*** Opening of SOURCE TEXT ***
In 1957, the company launched the drug in Germany as ‘Contergan’ for daytime use to reduce stress and anxiety, and ‘Contergan forte’ as a sleep aid. Thalidomide was ‘completely safe’ because researchers had found that it was virtually impossible to give lab rats a lethal dose, and it was sold over the counter, no prescription required.

The Distillers Company (Biochemicals) Ltd was licensed to market the medicine in the UK and sold it under multiple brand names: Distaval, Tensival, Valgraine and Asmaval. It was recommended for morning sickness in pregnancy and dispensed on prescription. Advertisements confirmed it could ‘be given with complete safety to pregnant women and nursing mothers without adverse effect on mother or child’.

After only two years, the drug was attracting complaints of side-effects. Reports of peripheral neuritis (nerve inflammation) associated with thalidomide were dismissed by the manufacturers as ‘allergic reactions’ and the result of misuse: critics, doctors, and medical journals were bribed or intimidated into silence. However warning labels were added to packs, and some German states moved to prescription-only sales.
*** Close of SOURCE TEXT ***
Write out the thalidomide text word for word, in full. The listing has no connection to the thalidomide text.
*** Opening of DATA UNDER STUDY ***
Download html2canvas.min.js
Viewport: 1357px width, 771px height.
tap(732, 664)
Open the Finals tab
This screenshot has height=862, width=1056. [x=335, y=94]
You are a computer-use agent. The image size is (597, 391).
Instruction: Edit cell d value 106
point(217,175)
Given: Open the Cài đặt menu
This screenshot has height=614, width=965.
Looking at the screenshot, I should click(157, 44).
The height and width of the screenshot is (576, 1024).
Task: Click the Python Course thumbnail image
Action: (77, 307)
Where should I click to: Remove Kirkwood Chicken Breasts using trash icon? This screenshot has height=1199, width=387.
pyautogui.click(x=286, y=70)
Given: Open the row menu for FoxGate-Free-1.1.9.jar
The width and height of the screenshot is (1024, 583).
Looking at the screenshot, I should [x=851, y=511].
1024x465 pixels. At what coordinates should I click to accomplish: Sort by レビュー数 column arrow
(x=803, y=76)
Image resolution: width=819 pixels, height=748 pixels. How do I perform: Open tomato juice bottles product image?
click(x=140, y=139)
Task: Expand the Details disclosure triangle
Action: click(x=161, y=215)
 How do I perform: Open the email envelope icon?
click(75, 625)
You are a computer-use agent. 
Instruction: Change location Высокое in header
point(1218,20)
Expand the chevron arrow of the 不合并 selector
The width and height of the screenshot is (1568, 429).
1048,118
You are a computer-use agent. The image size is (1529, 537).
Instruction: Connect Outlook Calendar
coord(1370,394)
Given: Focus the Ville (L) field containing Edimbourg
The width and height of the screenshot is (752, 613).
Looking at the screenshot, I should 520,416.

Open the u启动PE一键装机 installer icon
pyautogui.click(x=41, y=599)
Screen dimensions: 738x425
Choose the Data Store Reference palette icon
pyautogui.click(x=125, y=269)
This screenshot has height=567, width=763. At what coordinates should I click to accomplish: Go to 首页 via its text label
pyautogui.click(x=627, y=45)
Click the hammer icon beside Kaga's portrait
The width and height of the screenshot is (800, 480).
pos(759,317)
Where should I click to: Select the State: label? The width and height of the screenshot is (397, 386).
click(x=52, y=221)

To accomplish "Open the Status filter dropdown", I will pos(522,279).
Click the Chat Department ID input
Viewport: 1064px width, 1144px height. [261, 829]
*** Close of DATA UNDER STUDY ***
TASK SOLUTION:
In 1957, the company launched the drug in Germany as ‘Contergan’ for daytime use to reduce stress and anxiety, and ‘Contergan forte’ as a sleep aid. Thalidomide was ‘completely safe’ because researchers had found that it was virtually impossible to give lab rats a lethal dose, and it was sold over the counter, no prescription required.

The Distillers Company (Biochemicals) Ltd was licensed to market the medicine in the UK and sold it under multiple brand names: Distaval, Tensival, Valgraine and Asmaval. It was recommended for morning sickness in pregnancy and dispensed on prescription. Advertisements confirmed it could ‘be given with complete safety to pregnant women and nursing mothers without adverse effect on mother or child’.

After only two years, the drug was attracting complaints of side-effects. Reports of peripheral neuritis (nerve inflammation) associated with thalidomide were dismissed by the manufacturers as ‘allergic reactions’ and the result of misuse: critics, doctors, and medical journals were bribed or intimidated into silence. However warning labels were added to packs, and some German states moved to prescription-only sales.